Surface Mining and Hot Water Separation
Surface mining is used for oil sands deposits lying less than 75 meters below the surface, accounting for approximately 20% of the total recoverable reserves. The process begins with the removal of overburden, including layers of muskeg, topsoil, clay, and sand, to expose the bitumen-saturated layer. Massive shovels load the ore into haul trucks that can carry up to 400 tonnes.
The mined ore is transported to a crushing facility where large clumps are broken down. The material is then mixed with warm water and a small amount of caustic soda, forming a slurry. This mixture is moved through long pipelines, a process called hydrotransport, which provides the mechanical agitation needed to begin separating the bitumen from the sand grains.
The slurry is delivered to large separation vessels where the hot water extraction process takes place. The heat significantly reduces the bitumen’s viscosity, liberating it from the sand and clay particles. Air is introduced into the mixture, causing the bitumen to adhere to air bubbles and float to the surface.
This buoyancy-assisted separation forms a layer of bitumen froth at the top of the vessel, which is continuously skimmed off. This froth is an emulsion containing contaminants, including water and fine solids, and typically consists of 50-60% bitumen. The sand and clay sink to the bottom of the vessel, and the resulting process water is recycled or sent to tailings ponds.
Deep Deposit Extraction: In Situ Methods
The majority of oil sands reserves, approximately 80%, are buried too deeply for surface mining and must be recovered using in situ methods. These techniques rely on injecting heat or solvents into the reservoir to mobilize the bitumen underground. Steam-Assisted Gravity Drainage (SAGD) is the most widely adopted and efficient of these thermal in situ methods.
Steam-Assisted Gravity Drainage (SAGD)
SAGD involves drilling a pair of parallel horizontal wells, with one stacked directly above the other near the base of the deposit. High-pressure steam is continuously injected into the upper wellbore, which acts as the injector. The steam rises and forms an expanding zone of high temperature called a steam chamber.

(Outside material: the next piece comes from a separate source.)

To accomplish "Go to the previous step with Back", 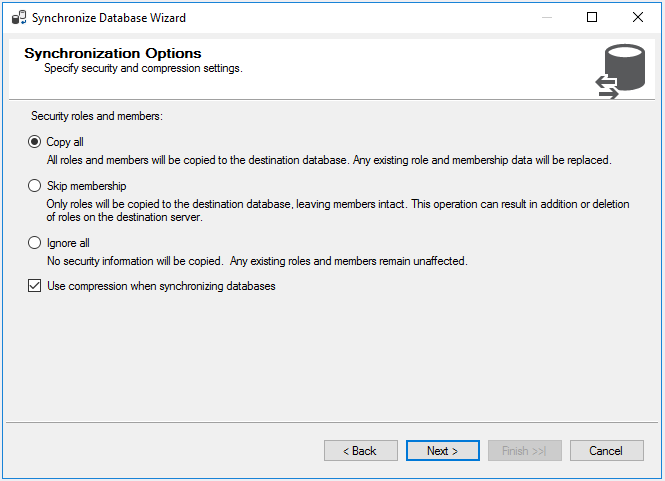I will pyautogui.click(x=360, y=451).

The heat from the steam chamber transfers to the surrounding bitumen, drastically reducing its viscosity. This now-mobile, heated bitumen and condensed steam then flow downward along the edges of the steam chamber due to gravity. This process, known as gravity drainage, allows the fluids to collect in the lower wellbore, the producer well, from where they are continuously pumped to the surface.
Cyclic Steam Stimulation (CSS)
An alternative method is Cyclic Steam Stimulation (CSS), also called the “huff-and-puff” method. CSS uses a single well that alternates between three phases: injection, soaking, and production. High-pressure steam is injected into the well for a period of days or weeks to heat the surrounding formation.

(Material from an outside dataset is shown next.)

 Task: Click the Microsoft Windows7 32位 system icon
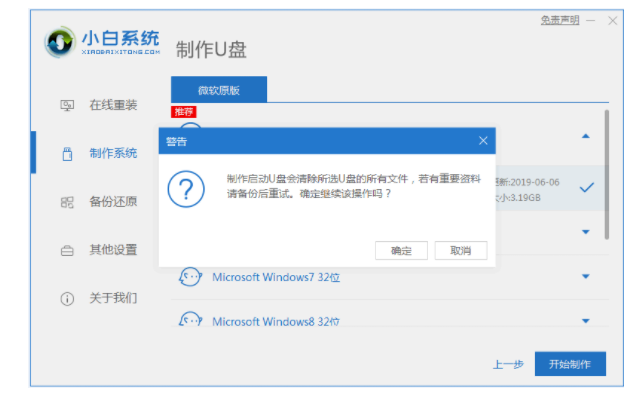click(x=190, y=277)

The well is then shut in for a soak period, allowing the heat to conduct further into the bitumen. Finally, the same well is opened to produce the heated, less viscous oil and condensed water. This cyclical process is repeated until the oil production rate declines below a profitable level.
Preparing Extracted Bitumen for Transport
Whether separated via hot water extraction or recovered via in situ methods, the raw bitumen remains too heavy and thick to be transported long distances through conventional pipelines. Pipeline systems impose strict specifications on the viscosity and density of the fluid to ensure efficient flow and pump operation.

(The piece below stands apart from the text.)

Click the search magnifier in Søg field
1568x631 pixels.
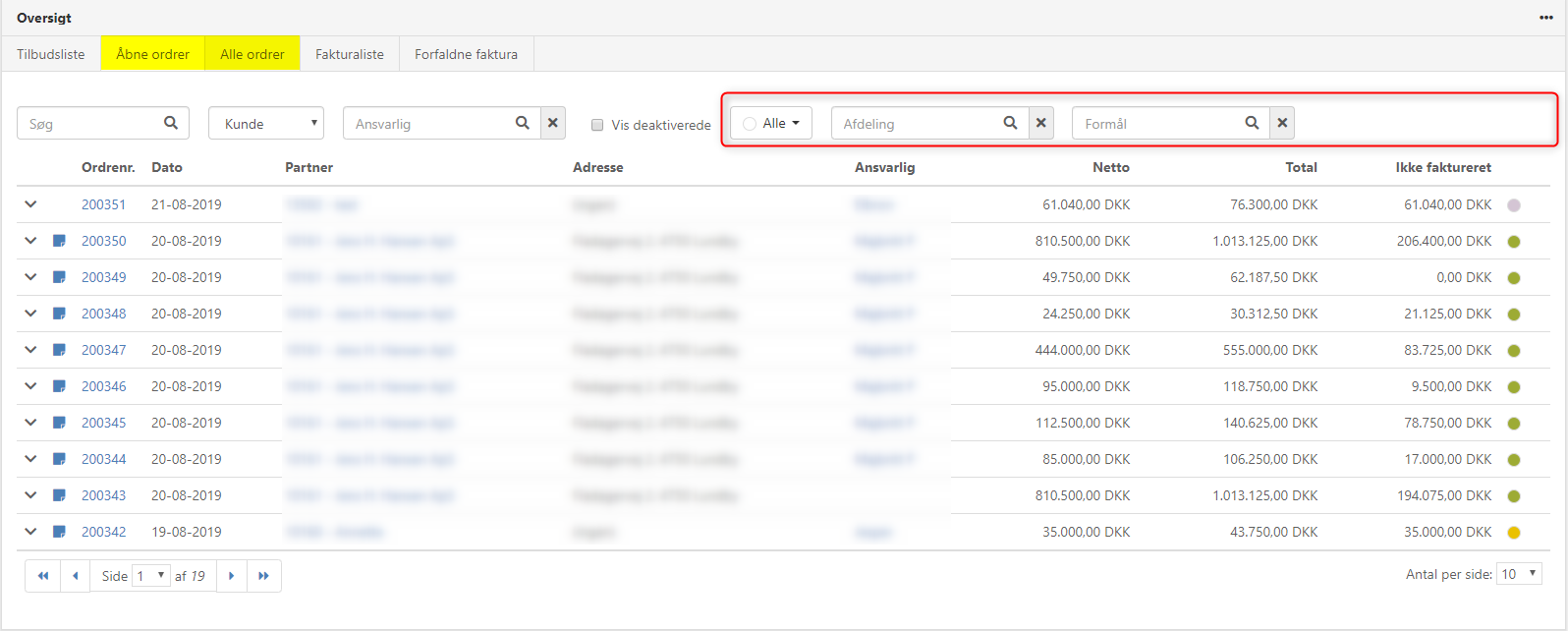[171, 123]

The raw bitumen’s viscosity must be reduced before it can enter the mainline system. This is achieved by blending the heavy bitumen with lighter, less viscous hydrocarbons, known as diluents. Common diluents include natural gas condensate (a very light crude oil) or naphtha.
The resulting blend is known as “dilbit,” or diluted bitumen, which typically contains 70-80% bitumen and 20-30% diluent by volume. The blending ratio is engineered so that the final product meets pipeline standards, such as maximum viscosity and density limits. Bitumen can also be blended with synthetic crude oil, a partially upgraded product, to create a similar product called “synbit.”